Coursera’s partnerships also include seven with universities from nations outside the United States, including in Switzerland, Israel, Hong Kong, Canada, Australia and the United Kingdom. U.S. students are able to take courses from foreign universities through Coursera, and the same is true for international students being able to take courses from other nations, including the U.S.
Kwiek said the university “saw a connection” with pharmacy in deciding what courses to offer via Coursera.
“(The university) thought that, that might be a relevant topic to get out,” Kwiek said. “We have what’s called a Generation Rx initiative, and that is developing resources, studying the problem of prescription drug abuse, and I believe that the provost saw a natural fit there, so that’s where they started … we also saw that, ‘Hey, perhaps there are students out there who might be considering pharmacy as a degree, but they don’t know how to do it, they don’t know what it’s about,’ so we have this introduction to pharmacy class that we’ve offered online for several years … that is another place that they saw a natural fit as well.”
Coursera co-founder Daphne Koller explained the company’s mission and how the addition of 17 new universities will help advance their goals.
“We set out to make education accessible to everyone around the world, and seeing our vision come to life has been an incredible experience,” Koller said in a press release. “With the addition of the exceptional, forward thinking institutions coming on board today, we’re proud to offer an even more diverse experience to our students.”
Some students however, aren’t a fan of the program.
“I think it’s a load of bull.

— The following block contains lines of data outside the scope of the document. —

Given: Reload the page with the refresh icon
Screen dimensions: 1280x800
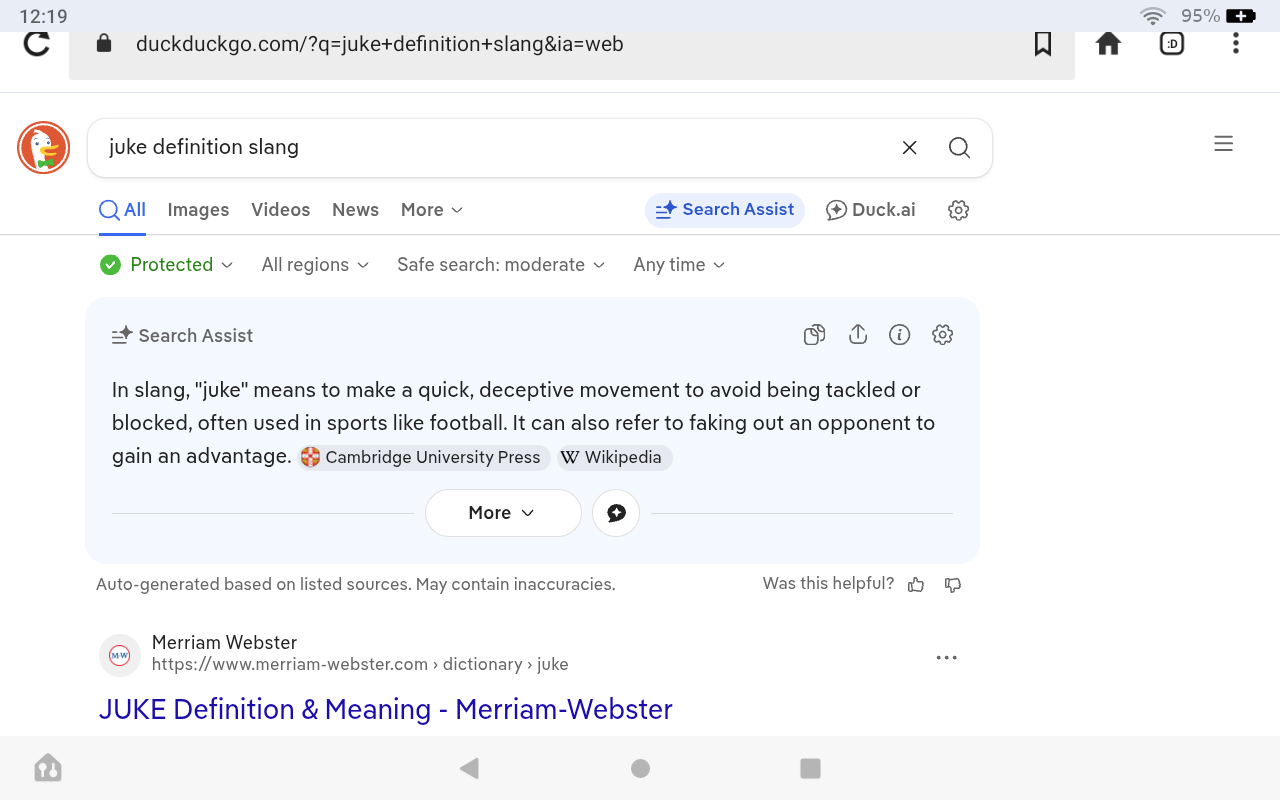Looking at the screenshot, I should [37, 44].
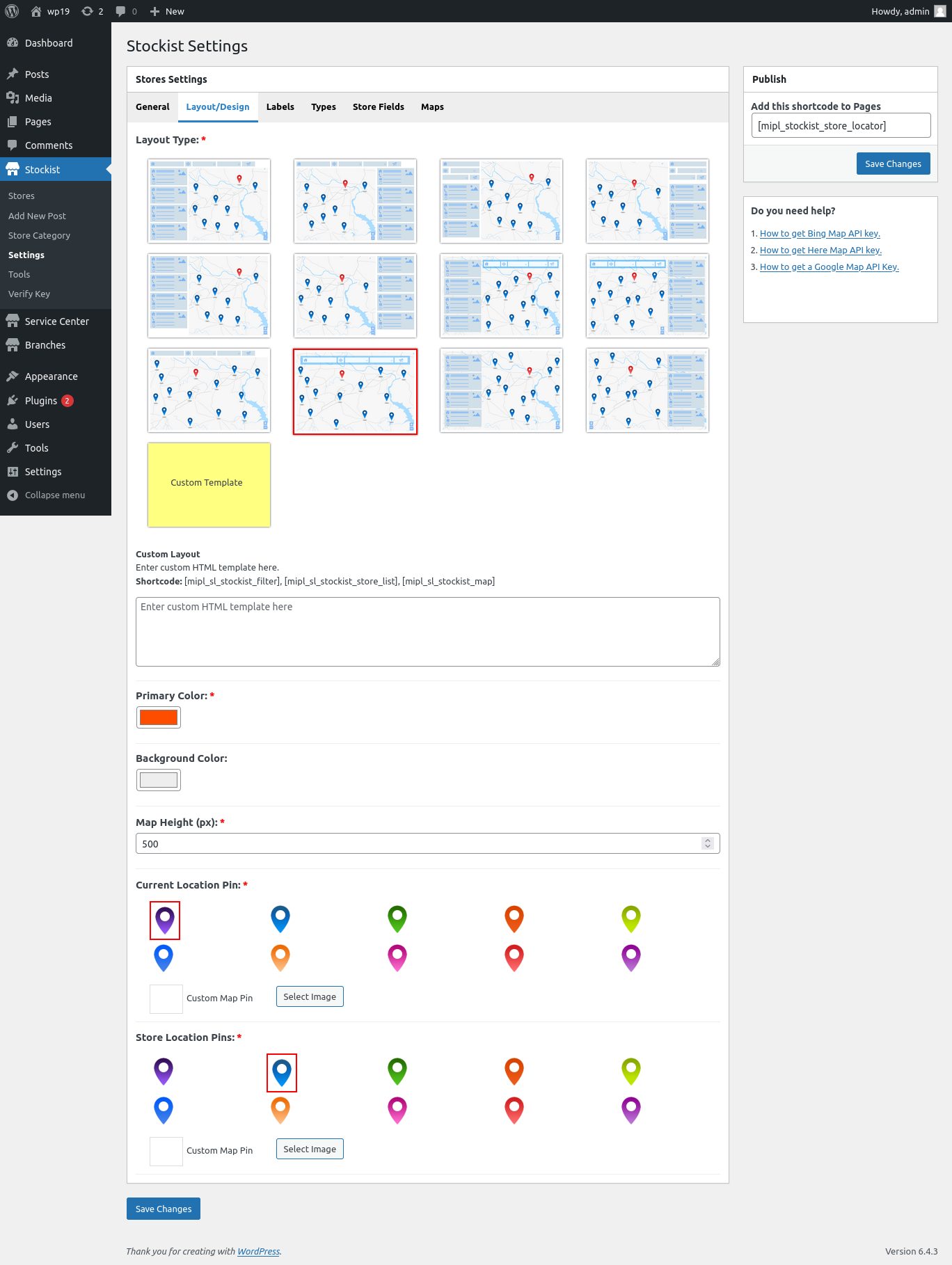
Task: Click the WordPress logo in admin bar
Action: [12, 11]
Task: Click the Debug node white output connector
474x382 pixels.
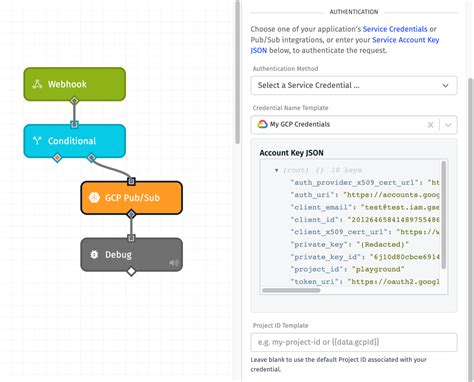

I’m sitting here working and paying for school myself, like a sucker, and now these people are getting the same classes for free?,” said AJ Anderson, a first-year in pharmacy school.
Other reviews from OSU students on Coursera were generally positive.
“It sounds awesome,” said Cory Wilcox, a second-year in architecture. “I had to take an online pharmacy class. It would have been good to take it for free. I know people who would just take classes for the sake of taking classes. It is a good idea for someone who is graduated and wants to further their education for free.”
Stephanie Ransom, a first-year in biochemistry, agreed.
“It is good it’s offered to students who can’t afford school,” Ransom said. “If someone were to put this on their resume, then the employer would see that the class was not taken in a university setting. It would be treated differently.”

Joel Thomas, Dan Stout and Chelsea Spears contributed to this story.